GIVEN INSTRUCTION ->
Present everything from the line containing "660x450 pixels." down to the line containing "Looking at the screenshot, I should (x=537, y=189)." as a Markdown table with the columns No. and Line, one row per line and blank lines left out.

[Items excerpted from a collection]

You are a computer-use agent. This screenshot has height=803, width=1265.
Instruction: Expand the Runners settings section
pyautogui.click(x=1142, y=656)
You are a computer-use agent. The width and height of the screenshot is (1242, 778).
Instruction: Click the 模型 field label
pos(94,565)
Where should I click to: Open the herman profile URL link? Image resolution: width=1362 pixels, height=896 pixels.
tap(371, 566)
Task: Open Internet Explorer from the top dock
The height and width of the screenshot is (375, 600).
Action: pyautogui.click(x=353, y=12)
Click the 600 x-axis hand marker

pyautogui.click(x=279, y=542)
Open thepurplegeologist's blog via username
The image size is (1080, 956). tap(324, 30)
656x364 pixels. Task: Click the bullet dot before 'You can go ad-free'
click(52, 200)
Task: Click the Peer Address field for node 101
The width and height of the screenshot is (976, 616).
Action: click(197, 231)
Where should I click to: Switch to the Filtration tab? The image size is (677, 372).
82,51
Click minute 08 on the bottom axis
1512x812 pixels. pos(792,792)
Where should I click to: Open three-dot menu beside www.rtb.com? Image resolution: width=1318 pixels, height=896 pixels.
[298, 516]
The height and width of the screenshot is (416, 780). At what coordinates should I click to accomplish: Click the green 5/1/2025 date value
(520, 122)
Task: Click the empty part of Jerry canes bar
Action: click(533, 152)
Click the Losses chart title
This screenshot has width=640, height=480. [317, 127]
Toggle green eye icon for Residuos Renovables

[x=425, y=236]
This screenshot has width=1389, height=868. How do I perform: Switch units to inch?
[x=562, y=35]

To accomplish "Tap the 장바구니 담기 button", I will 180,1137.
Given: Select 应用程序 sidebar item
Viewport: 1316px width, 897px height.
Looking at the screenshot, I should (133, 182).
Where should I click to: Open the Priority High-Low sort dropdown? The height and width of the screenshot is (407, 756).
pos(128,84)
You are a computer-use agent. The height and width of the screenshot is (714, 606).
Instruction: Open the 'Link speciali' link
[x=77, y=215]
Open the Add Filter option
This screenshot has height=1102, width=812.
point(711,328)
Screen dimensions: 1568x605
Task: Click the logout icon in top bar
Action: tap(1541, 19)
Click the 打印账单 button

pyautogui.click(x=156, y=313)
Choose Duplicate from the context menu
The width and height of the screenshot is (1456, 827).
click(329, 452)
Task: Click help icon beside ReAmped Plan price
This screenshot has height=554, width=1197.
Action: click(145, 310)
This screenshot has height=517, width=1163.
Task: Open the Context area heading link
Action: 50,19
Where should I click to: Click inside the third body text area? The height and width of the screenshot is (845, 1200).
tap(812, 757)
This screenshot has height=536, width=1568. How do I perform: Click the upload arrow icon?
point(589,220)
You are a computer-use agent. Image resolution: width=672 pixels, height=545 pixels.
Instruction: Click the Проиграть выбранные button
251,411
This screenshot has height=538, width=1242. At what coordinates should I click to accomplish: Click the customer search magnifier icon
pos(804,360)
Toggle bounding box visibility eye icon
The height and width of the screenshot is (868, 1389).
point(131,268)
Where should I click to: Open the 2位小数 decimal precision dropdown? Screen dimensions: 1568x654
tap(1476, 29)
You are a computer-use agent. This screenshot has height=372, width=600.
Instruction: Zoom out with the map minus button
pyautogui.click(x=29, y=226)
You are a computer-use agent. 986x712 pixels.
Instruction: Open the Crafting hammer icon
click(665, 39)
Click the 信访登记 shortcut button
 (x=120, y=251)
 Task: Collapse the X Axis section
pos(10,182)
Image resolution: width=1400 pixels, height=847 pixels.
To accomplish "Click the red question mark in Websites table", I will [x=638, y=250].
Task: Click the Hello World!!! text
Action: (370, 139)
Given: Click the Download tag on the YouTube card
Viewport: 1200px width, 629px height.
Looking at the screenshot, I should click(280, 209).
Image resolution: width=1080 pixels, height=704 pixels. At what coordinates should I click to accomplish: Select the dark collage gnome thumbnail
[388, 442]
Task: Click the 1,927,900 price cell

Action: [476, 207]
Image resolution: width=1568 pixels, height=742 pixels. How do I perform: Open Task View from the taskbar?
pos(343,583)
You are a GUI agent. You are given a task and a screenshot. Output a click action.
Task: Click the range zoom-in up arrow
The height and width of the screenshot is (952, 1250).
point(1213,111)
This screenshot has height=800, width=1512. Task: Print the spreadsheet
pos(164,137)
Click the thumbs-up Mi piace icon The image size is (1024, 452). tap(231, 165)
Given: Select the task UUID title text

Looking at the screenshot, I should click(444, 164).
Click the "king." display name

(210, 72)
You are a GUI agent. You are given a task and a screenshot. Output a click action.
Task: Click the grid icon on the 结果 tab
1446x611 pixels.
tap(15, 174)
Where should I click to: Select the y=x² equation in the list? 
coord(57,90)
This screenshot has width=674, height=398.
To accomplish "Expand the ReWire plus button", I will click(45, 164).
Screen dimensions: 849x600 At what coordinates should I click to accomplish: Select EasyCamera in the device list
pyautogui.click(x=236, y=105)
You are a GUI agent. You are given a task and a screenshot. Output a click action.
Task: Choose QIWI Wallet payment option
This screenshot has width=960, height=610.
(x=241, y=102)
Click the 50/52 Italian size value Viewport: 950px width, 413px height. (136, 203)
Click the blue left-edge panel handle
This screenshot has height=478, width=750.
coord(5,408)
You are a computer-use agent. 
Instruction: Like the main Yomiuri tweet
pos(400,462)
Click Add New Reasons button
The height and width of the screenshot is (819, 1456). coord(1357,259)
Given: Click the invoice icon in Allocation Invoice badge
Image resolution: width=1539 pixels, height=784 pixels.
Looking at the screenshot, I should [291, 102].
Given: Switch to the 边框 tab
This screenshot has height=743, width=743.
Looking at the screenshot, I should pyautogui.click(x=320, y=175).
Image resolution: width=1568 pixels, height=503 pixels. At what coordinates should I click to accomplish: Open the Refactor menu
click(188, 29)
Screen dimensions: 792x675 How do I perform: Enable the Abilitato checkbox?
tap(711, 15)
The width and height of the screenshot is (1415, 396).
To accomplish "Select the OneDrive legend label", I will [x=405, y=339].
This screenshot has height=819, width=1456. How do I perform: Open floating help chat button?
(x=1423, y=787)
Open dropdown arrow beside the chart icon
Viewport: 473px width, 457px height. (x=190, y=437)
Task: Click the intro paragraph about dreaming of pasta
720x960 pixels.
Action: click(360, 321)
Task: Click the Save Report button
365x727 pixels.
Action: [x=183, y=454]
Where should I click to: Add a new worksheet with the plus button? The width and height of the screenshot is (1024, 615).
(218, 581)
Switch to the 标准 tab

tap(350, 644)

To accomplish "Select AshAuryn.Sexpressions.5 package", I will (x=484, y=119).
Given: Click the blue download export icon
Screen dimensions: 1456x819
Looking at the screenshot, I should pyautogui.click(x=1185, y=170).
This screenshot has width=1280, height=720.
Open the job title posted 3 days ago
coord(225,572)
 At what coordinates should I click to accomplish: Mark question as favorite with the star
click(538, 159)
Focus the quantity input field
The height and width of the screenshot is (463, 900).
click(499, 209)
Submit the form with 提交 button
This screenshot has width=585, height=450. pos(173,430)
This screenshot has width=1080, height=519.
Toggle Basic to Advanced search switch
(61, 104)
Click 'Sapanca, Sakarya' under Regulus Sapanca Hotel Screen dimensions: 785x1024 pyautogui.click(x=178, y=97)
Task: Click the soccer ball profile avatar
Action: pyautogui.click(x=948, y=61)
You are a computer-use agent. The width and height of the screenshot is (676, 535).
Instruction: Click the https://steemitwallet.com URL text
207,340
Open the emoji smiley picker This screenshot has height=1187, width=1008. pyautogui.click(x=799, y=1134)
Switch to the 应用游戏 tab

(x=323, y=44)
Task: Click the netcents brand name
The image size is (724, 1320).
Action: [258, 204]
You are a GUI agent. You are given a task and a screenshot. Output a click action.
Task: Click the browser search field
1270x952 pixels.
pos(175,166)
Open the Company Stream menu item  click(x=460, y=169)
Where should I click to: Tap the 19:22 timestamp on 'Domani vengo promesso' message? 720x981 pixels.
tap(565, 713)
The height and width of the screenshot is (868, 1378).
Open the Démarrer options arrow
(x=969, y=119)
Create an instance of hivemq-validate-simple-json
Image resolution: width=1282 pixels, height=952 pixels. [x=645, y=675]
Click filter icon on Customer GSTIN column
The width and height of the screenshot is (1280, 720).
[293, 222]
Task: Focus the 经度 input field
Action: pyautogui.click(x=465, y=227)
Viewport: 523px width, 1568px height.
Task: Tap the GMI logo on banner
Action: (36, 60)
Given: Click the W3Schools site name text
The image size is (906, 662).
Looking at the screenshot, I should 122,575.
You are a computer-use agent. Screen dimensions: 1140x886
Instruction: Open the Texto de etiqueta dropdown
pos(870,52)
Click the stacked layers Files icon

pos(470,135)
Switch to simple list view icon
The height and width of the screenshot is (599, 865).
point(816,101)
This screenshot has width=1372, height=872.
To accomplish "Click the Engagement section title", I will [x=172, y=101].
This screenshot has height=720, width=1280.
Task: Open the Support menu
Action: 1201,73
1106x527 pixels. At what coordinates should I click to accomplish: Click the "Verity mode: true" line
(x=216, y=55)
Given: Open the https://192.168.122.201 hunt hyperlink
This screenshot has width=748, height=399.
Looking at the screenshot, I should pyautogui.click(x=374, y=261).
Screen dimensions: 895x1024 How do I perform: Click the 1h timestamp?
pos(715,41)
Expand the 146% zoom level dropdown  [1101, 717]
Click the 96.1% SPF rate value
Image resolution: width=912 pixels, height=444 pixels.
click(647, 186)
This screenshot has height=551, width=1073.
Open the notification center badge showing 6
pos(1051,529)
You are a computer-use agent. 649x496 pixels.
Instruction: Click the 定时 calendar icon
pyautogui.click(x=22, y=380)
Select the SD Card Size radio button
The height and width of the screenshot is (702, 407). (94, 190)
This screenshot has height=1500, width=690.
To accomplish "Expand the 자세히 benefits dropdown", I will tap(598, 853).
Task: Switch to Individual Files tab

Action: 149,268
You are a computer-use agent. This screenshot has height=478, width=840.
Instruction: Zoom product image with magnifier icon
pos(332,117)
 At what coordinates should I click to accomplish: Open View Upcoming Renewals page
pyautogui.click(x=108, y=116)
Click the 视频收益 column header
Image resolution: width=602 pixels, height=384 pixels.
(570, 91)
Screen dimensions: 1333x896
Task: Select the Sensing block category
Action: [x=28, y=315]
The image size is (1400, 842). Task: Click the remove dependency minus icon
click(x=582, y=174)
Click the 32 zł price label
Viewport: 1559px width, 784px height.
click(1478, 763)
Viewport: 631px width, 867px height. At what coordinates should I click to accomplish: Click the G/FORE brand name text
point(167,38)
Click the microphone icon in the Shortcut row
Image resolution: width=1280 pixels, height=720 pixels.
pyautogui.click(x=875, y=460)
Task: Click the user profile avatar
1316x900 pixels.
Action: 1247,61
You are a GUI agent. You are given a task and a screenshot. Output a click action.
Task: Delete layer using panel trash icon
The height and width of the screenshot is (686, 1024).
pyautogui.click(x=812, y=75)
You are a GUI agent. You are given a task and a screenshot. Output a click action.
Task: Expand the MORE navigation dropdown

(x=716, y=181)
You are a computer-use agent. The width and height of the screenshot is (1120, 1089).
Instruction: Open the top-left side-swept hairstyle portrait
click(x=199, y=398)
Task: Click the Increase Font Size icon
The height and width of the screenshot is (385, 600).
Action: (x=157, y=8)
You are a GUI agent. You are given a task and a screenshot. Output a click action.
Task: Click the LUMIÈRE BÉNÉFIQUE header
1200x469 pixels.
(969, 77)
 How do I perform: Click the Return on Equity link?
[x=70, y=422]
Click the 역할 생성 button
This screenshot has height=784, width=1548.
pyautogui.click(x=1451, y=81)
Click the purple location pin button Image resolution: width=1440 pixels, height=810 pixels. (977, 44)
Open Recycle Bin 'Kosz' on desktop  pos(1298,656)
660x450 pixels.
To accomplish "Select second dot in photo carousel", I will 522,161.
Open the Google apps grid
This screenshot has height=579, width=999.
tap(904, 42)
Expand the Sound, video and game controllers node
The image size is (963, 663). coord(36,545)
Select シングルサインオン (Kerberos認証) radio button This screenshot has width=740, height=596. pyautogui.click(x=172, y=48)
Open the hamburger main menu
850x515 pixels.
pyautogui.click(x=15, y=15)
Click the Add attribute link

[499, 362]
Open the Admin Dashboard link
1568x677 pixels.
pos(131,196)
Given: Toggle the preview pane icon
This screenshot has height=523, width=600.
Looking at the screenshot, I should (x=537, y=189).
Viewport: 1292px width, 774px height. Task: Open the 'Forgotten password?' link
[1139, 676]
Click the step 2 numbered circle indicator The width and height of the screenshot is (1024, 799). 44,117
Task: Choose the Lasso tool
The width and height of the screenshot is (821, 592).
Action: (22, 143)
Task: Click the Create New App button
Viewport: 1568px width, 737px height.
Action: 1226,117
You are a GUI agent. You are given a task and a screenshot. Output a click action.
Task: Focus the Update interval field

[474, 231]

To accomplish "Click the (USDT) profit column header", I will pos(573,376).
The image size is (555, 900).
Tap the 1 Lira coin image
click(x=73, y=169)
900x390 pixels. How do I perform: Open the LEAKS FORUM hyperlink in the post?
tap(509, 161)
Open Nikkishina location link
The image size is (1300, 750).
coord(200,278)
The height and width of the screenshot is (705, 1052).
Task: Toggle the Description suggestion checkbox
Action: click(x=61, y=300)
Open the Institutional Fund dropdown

FINAL RESULT ->
| No. | Line |
|---|---|
| 1 | 660x450 pixels. |
| 2 | To accomplish "Select second dot in photo carousel", I will 522,161. |
| 3 | Open the Google apps grid |
| 4 | This screenshot has height=579, width=999. |
| 5 | tap(904, 42) |
| 6 | Expand the Sound, video and game controllers node |
| 7 | The image size is (963, 663). coord(36,545) |
| 8 | Select シングルサインオン (Kerberos認証) radio button This screenshot has width=740, height=596. pyautogui.click(x=172, y=48) |
| 9 | Open the hamburger main menu |
| 10 | 850x515 pixels. |
| 11 | pyautogui.click(x=15, y=15) |
| 12 | Click the Add attribute link |
| 13 | [499, 362] |
| 14 | Open the Admin Dashboard link |
| 15 | 1568x677 pixels. |
| 16 | pos(131,196) |
| 17 | Given: Toggle the preview pane icon |
| 18 | This screenshot has height=523, width=600. |
| 19 | Looking at the screenshot, I should (x=537, y=189). |